How to Reduce International Roaming Costs

For companies with employees traveling internationally, the ability to stay connected with mobile devices is imperative. Unfortunately, this generally means astronomical roaming fees.

By Jonathan Shaw
Thu, August 13, 2009

Network World — For companies with employees traveling internationally, the ability to stay connected with mobile devices is imperative. Unfortunately, this generally means astronomical roaming fees. While domestic wireless calls in an optimized pooled plan can be as little as 5 cents per minute and "unlimited" data plans provide data connectivity at a fixed cost of $40 to $50 per month, international roaming usage charges for U.S. customers are typically around $1.50 per minute, 50 cents per SMS, and $5 to $10 per MB of data.

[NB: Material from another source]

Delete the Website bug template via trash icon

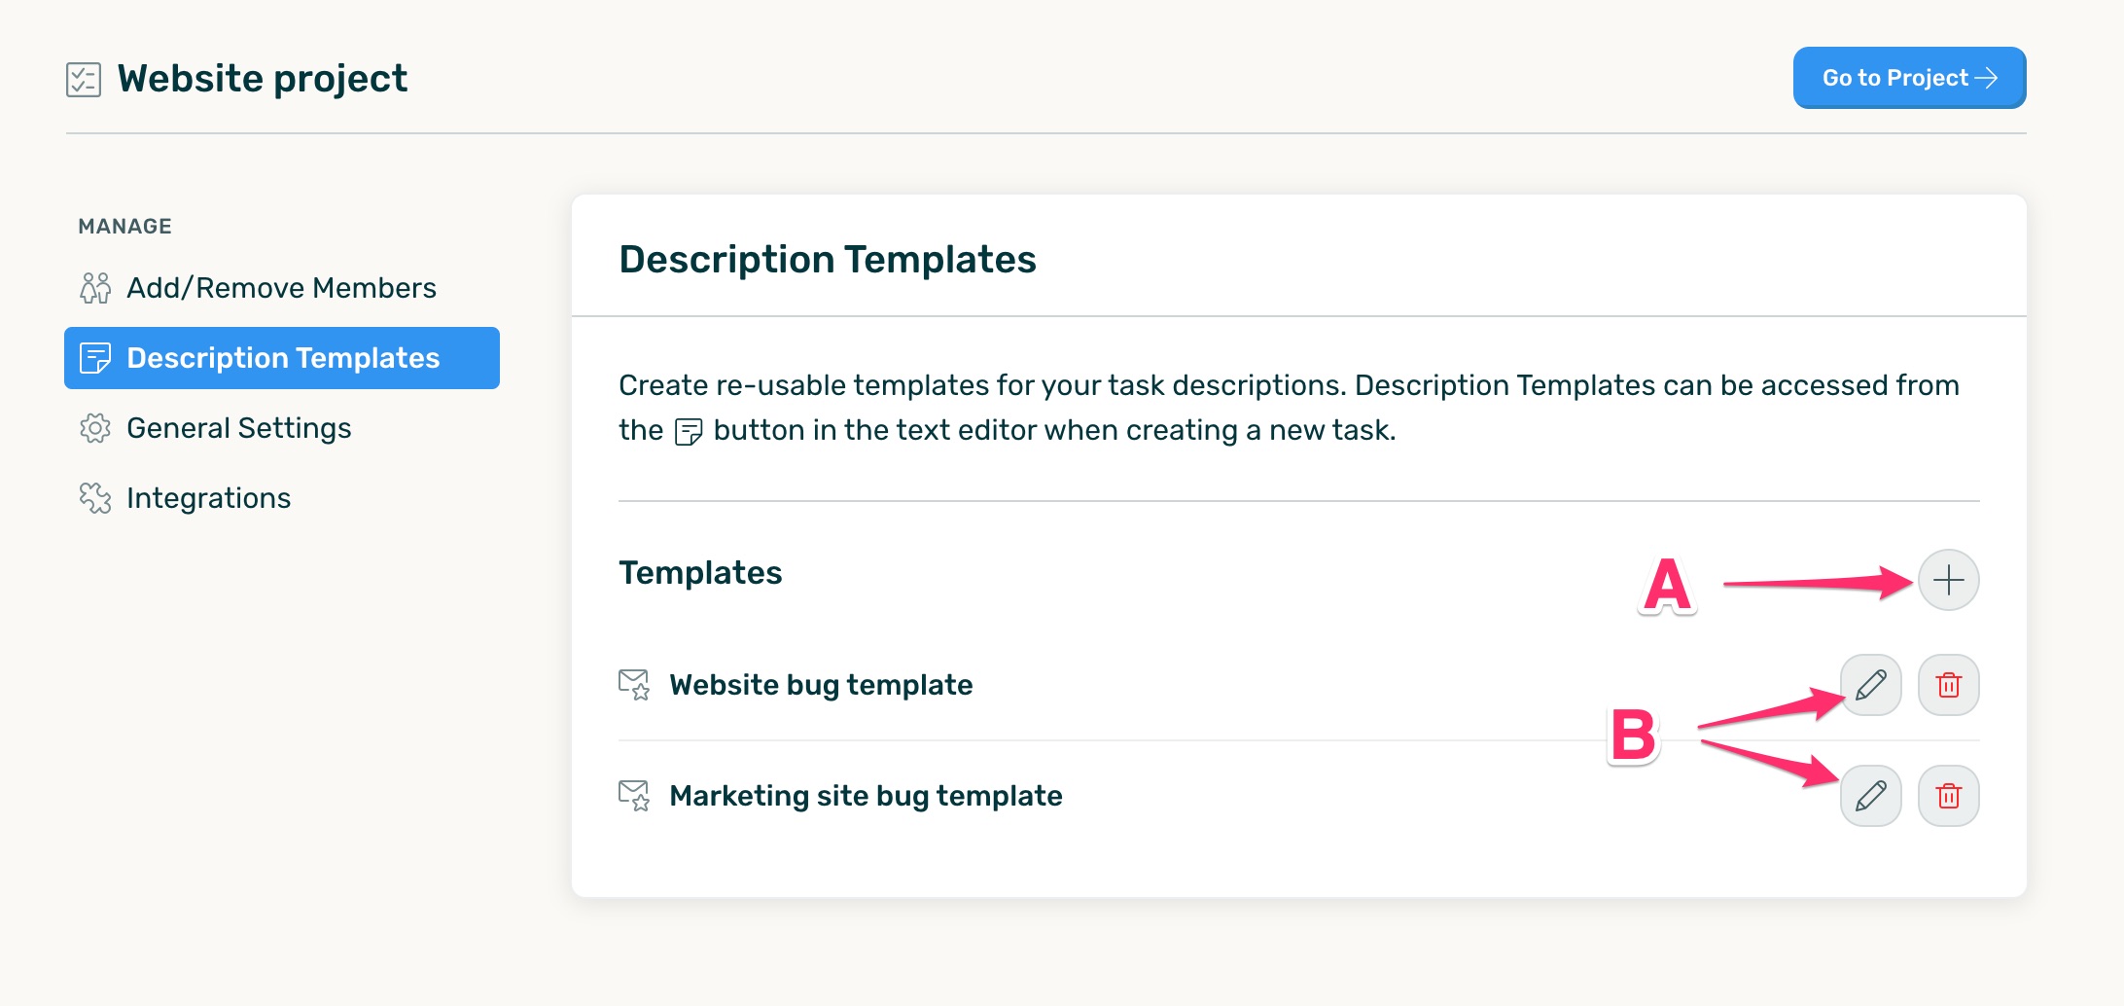point(1948,685)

At these rates, it is easy for enterprise users to incur charges of $1,000 or more on a week-long business trip. The high cost of roaming services arises from international transport charges incurred by the home network provider (all calls, even incoming calls originating from the foreign country being visited, are routed via the home provider's network), the wholesale charges levied by the foreign network to the home wireless provider to originate/terminate the call on its network, and the significant pricing markups applied by all carriers involved.

However, enterprises can dramatically reduce international roaming costs by enforcing demand management, strategically selecting providers and plans and deploying technology solutions.

Demand management: Put a policy in place

The quickest way to reduce international roaming expenditures is through user education and behavior modification. Guidelines should be formalized in a wireless policy document and the enterprise should implement a wireless usage/invoice review process or use a solution to identify users who are not adhering to the policy. These guidelines may include:

* Reduce call length whenever feasible.

* Use landlines and/or calling cards for inbound and outbound calls when possible and cost-effective (e.g., don't use outbound calling at hotels). Note that international toll-free numbers targeted to internal users can further encourage this practice

* Physically turn the cell phone off whenever the user is not available to take calls. This decreases the likelihood of incurring dual international charges from the two-leg communication of the international call to the handset on the foreign network, and the forwarding of the call from the handset back to the domestic voice mail server.

* Avoid unnecessarily downloading attachments via cellular data in favor of waiting until a LAN or Wi-Fi connection is available.

* Disable automatic updates, background synchronizations or other applications that may automatically connect and utilize the foreign cellular network.

Obviously, employees should use these techniques only to the extent they do not impact business activities. But even with that proviso and without any form of enforcement activity, a typical enterprise can reduce its total wireless roaming charges by 20% simply through heightened employee awareness of the issue.